Sri Lanka said yesterday it would allow the UN to send a representative to a locally appointed war crimes panel, reversing an earlier ban on international involvement, but analysts said the move would do little to add credibility to the commission.
The island nation had rejected a three-member UN panel convened by UN Secretary-General Ban Ki-moon to look into possible war crimes in the 25-year war and ruled out visas for members of the panel if they wanted to visit Sri Lanka for any investigations.
However, a statement by the foreign ministry said the government would now welcome UN involvement in the Lessons Learnt and Reconciliation Commission (LLRC), a local panel appointed by Sri Lankan President Mahinda Rajapaksa to probe the end of the war and which has been criticized by human rights groups as lacking independence.
“In the event of the panel of the Secretary-General wishing to present representations to the commission, the Ministry of External Affairs will make the arrangements that are necessary to enable the panel to do so,” the ministry said in a statement.
“This position has already been conveyed through diplomatic channels, to the United Nations in New York,” the ministry added, without giving any details.
Analysts described the government statement as a small, and ineffectual, concession to demands by Western governments and human rights groups for an international probe into the military’s crushing defeat in May last year of the Tamil Tiger separatists after a quarter--century of civil war.
Sri Lanka’s failure to set up an independent probe into the alleged war crimes has already cost the nation US$150 million in trade concessions from the EU annually. Economists also said it is hampering foreign investment.
“There is no point of a UN panel coming here, if it is only allowed to meet only the LLRC and not allowed to meet the civil society and people affected by the war and to travel around the country,” said a political analyst asking not to be named fearing repercussions.
“The submissions the LLRC have got is mostly on reconciliation for the future and not what happened in the last day of the war. The UN panel is meant to see what happened in the last day of the war,” the analyst said.
Human rights groups, Tamil pressure groups overseas and some Western governments accuse the government of responsibility for what they say are thousands of civilian deaths or other atrocities that could constitute war crimes.
Allegations of war crimes by the Sri Lankan military against Tamil rebels resurfaced after Rajapaksa’s recent visit to Britain, where a university canceled his speech after protests by Tamil groups.

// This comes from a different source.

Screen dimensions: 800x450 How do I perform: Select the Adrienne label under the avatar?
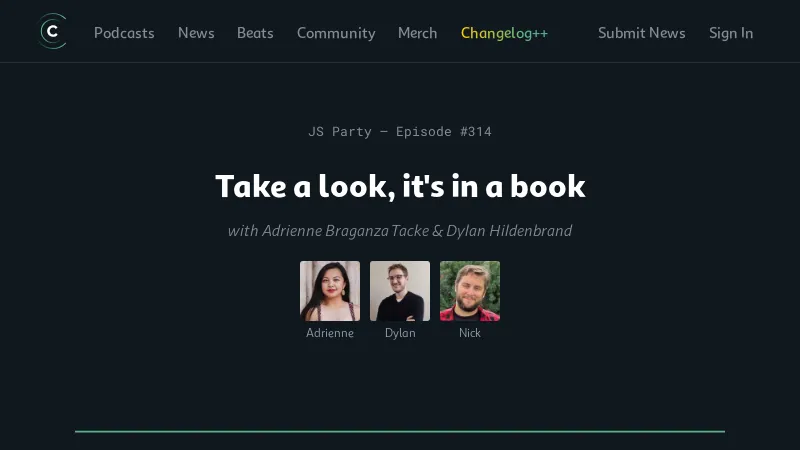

US diplomatic cables, released by the WikiLeaks Web site, also put the alleged human rights abuses in the spotlight, revealing that the US believes there is little prospect Sri Lanka will hold anyone accountable for the bloody end of the war because of the top government figures involved.
Sri Lankan Tamils, who have been mostly affected in the war, have complained of disappearances, abductions and abuses by the military before the LLRC, but the government has not yet started an official probe to investigate.
Economists attribute the government’s failure to begin the probe for slowing foreign investment, which has fallen 12 percent in the first nine months of this year year-on-year, despite the end of the war.